** Start of Data shown **

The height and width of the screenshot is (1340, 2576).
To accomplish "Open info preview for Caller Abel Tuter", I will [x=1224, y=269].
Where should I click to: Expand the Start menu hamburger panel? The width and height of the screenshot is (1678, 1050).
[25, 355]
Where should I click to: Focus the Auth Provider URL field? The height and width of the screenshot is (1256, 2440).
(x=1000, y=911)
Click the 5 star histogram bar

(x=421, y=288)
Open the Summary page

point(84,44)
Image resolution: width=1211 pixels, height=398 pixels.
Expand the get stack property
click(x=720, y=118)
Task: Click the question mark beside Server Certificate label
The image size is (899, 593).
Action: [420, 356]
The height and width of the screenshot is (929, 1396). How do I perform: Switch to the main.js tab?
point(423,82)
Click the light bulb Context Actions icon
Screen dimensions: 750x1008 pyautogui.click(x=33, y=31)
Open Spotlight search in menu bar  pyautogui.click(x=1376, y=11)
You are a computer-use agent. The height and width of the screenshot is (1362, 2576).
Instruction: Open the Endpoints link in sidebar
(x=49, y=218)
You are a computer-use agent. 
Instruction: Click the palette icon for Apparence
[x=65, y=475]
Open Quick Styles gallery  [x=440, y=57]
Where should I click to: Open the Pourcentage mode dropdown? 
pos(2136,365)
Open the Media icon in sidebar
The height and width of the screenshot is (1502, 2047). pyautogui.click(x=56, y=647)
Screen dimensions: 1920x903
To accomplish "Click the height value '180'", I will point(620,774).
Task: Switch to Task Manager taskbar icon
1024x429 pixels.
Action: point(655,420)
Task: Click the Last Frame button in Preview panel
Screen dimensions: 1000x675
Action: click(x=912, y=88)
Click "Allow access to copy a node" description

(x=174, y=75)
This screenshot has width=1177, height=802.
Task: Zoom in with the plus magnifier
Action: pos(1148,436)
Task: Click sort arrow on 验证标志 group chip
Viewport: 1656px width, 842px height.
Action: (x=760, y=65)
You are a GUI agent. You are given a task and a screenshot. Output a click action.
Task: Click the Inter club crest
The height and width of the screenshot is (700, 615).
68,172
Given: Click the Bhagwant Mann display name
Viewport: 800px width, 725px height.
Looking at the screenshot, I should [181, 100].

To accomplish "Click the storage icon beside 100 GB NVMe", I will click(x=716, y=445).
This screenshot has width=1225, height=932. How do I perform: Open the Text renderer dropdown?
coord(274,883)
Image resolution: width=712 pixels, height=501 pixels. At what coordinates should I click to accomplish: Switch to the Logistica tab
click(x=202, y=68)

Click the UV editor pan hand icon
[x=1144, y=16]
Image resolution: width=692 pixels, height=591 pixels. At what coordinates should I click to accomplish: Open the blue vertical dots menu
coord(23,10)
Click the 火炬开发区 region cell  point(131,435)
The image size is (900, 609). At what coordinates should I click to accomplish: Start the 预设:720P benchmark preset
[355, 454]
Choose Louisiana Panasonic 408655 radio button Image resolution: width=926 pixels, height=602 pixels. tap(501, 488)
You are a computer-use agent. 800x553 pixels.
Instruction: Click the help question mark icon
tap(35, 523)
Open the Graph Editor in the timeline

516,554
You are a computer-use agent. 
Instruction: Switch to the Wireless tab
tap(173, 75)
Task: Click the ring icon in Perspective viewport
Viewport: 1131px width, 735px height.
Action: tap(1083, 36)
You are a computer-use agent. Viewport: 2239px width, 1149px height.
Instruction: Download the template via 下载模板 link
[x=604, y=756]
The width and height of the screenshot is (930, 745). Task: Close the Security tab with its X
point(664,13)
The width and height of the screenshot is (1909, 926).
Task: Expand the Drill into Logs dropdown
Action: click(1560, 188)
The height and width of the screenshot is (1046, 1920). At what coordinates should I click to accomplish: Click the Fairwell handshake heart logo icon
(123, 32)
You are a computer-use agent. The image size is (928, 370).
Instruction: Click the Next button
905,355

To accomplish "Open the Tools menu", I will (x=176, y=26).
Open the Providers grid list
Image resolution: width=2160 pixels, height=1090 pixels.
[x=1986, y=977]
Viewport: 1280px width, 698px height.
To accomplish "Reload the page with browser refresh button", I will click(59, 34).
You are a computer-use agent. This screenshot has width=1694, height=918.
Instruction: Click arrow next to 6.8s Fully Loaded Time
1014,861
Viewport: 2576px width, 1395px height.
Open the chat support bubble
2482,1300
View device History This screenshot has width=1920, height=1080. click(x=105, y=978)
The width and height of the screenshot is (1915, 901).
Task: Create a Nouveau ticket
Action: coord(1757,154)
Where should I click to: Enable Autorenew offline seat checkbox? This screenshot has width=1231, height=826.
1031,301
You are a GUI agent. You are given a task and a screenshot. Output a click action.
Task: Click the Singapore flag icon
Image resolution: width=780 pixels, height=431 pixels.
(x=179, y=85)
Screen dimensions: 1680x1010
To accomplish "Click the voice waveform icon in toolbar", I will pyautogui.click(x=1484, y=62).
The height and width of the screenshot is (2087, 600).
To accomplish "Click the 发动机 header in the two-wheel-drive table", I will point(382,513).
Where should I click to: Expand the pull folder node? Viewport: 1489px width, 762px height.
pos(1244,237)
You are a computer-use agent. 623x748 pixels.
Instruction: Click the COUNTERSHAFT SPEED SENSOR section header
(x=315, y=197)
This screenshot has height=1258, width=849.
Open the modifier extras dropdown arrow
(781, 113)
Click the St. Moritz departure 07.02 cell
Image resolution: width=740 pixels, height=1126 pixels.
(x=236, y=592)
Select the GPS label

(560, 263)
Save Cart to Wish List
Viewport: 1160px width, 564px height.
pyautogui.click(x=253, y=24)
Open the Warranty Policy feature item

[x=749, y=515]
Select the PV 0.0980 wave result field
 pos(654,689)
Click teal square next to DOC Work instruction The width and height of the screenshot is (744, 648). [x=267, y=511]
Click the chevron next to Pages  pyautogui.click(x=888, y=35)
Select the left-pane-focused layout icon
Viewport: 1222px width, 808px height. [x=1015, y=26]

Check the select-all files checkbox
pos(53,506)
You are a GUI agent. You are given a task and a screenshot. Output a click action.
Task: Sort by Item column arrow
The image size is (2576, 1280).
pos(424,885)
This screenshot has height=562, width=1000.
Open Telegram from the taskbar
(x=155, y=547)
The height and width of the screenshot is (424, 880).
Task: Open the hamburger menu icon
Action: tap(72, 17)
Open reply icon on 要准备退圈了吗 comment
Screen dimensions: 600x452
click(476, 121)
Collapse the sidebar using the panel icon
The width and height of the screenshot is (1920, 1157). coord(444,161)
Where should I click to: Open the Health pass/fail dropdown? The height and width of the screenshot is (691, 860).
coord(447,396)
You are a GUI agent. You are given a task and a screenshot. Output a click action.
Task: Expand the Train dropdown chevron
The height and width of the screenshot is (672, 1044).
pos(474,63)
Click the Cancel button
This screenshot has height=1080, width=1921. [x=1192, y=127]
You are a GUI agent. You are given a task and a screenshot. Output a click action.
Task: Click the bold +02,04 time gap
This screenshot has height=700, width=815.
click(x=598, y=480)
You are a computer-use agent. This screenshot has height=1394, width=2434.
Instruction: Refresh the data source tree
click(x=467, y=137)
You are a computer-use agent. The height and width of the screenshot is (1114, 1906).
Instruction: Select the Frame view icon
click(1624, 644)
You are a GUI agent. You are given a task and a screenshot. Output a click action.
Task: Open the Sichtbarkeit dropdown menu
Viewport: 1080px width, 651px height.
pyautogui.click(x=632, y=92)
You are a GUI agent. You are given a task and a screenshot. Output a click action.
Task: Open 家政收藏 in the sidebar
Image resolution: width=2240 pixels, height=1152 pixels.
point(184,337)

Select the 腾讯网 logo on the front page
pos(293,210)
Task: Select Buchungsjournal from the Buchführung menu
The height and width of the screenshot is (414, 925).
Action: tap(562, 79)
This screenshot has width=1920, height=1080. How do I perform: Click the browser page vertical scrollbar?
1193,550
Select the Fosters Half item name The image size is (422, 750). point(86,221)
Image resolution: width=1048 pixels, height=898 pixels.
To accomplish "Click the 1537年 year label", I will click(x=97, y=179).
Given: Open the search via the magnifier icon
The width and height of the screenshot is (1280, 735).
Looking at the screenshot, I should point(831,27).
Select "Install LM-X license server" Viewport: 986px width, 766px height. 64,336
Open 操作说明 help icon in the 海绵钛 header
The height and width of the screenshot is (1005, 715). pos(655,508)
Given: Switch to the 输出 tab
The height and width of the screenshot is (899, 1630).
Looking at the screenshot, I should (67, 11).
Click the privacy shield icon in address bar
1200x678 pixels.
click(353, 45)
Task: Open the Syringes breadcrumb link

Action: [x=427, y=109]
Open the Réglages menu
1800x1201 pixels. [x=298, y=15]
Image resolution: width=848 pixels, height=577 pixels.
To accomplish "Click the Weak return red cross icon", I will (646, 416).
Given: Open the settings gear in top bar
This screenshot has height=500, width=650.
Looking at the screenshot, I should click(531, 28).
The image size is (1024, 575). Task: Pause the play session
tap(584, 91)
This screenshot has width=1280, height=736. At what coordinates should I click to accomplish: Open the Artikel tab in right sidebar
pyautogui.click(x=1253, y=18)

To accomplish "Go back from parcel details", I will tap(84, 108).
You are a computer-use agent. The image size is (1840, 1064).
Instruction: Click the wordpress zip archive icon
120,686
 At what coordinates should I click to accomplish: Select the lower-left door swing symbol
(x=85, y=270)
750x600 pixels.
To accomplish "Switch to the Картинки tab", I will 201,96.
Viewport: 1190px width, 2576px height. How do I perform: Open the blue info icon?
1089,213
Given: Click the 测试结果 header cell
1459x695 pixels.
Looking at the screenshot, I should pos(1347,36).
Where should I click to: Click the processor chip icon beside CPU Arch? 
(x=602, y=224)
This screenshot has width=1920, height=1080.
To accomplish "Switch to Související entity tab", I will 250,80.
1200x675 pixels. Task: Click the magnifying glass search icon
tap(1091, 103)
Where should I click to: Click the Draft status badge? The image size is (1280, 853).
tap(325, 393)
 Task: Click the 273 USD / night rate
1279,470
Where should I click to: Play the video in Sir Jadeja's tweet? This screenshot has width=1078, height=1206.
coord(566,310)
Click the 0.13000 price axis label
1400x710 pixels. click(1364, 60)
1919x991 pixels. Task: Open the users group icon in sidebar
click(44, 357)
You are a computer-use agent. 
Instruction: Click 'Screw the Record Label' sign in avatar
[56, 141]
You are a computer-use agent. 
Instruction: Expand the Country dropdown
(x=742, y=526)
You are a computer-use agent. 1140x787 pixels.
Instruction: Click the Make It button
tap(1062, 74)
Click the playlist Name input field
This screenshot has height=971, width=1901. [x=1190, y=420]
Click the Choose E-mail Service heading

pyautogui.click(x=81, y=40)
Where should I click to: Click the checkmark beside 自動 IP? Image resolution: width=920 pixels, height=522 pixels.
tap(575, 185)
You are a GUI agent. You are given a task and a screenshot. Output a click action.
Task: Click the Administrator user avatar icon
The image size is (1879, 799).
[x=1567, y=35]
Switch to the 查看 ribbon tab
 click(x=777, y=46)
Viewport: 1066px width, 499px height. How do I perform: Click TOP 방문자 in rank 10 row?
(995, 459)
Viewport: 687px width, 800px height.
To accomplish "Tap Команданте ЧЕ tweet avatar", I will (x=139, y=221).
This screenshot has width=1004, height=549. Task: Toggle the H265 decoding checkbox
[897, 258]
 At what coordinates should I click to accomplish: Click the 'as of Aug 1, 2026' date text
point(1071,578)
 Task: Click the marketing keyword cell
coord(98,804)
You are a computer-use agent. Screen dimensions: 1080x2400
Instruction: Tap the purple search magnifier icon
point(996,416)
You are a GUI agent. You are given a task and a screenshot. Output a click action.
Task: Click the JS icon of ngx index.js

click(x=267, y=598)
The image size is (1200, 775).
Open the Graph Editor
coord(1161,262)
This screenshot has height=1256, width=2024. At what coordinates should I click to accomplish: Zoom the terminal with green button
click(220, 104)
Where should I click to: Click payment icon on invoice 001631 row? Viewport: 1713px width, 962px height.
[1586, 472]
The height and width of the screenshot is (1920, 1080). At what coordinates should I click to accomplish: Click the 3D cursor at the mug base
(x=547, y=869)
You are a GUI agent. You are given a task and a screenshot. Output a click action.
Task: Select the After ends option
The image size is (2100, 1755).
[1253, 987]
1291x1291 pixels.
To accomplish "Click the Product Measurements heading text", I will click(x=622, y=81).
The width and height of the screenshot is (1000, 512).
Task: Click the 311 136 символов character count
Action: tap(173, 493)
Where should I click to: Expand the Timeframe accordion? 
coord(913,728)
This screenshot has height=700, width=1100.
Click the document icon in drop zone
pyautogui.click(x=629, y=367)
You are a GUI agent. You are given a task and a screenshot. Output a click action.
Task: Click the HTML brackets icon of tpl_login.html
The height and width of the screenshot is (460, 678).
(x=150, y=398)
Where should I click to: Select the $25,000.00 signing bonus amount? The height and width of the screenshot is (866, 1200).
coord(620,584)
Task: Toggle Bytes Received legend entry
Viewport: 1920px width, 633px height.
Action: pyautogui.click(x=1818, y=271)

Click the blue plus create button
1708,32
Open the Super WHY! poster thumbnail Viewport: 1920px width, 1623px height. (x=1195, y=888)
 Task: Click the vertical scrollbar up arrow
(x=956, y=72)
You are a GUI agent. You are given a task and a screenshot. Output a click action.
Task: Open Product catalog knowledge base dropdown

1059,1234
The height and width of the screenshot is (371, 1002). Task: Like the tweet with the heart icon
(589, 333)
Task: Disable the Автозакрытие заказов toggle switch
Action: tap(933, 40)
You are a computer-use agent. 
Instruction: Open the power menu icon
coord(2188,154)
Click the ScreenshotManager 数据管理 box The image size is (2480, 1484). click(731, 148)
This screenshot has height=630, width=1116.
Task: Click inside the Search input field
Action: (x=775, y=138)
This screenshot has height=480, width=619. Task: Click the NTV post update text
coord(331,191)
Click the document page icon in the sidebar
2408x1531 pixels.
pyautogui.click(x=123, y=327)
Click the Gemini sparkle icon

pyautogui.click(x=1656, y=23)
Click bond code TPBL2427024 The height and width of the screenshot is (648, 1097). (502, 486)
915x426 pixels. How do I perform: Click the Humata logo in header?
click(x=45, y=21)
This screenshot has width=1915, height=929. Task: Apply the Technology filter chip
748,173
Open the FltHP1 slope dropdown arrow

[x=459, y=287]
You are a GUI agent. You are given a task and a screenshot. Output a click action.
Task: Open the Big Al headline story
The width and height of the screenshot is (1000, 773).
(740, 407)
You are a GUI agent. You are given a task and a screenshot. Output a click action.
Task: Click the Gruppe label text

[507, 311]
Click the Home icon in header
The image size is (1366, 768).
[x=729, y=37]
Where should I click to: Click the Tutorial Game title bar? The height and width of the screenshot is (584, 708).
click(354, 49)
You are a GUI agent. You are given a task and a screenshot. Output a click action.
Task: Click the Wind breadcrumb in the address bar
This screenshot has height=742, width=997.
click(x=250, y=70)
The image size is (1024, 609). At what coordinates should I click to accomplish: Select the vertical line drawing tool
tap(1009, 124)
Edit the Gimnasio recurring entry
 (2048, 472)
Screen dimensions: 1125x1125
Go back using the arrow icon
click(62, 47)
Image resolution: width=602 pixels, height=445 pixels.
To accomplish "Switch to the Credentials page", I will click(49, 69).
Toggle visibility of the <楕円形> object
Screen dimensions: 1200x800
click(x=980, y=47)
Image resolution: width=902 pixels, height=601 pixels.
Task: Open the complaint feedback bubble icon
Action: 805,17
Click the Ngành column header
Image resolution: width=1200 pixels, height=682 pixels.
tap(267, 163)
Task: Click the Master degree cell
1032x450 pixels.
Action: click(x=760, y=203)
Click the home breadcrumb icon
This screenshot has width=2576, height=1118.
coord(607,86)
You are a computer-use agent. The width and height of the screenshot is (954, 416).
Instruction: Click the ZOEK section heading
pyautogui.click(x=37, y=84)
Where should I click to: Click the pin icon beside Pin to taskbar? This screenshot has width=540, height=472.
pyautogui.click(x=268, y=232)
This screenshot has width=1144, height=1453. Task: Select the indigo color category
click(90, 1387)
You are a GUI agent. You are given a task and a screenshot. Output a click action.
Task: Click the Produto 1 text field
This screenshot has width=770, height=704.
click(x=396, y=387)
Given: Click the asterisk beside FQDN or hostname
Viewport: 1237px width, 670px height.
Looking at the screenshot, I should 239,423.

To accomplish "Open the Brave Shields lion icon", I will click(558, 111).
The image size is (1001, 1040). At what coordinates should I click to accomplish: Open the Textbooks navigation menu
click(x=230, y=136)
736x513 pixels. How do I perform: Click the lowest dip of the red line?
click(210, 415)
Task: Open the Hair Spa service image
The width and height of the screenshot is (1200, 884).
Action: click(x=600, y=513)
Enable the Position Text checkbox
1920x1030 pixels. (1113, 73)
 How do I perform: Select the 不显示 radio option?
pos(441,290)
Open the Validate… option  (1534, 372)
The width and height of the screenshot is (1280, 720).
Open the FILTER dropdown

** End of Data shown **

The exercise
Return each line above that contains the string "magnifier". Case matters.

Output for this task
Task: Zoom in with the plus magnifier
Given: Open the search via the magnifier icon
Instruction: Tap the purple search magnifier icon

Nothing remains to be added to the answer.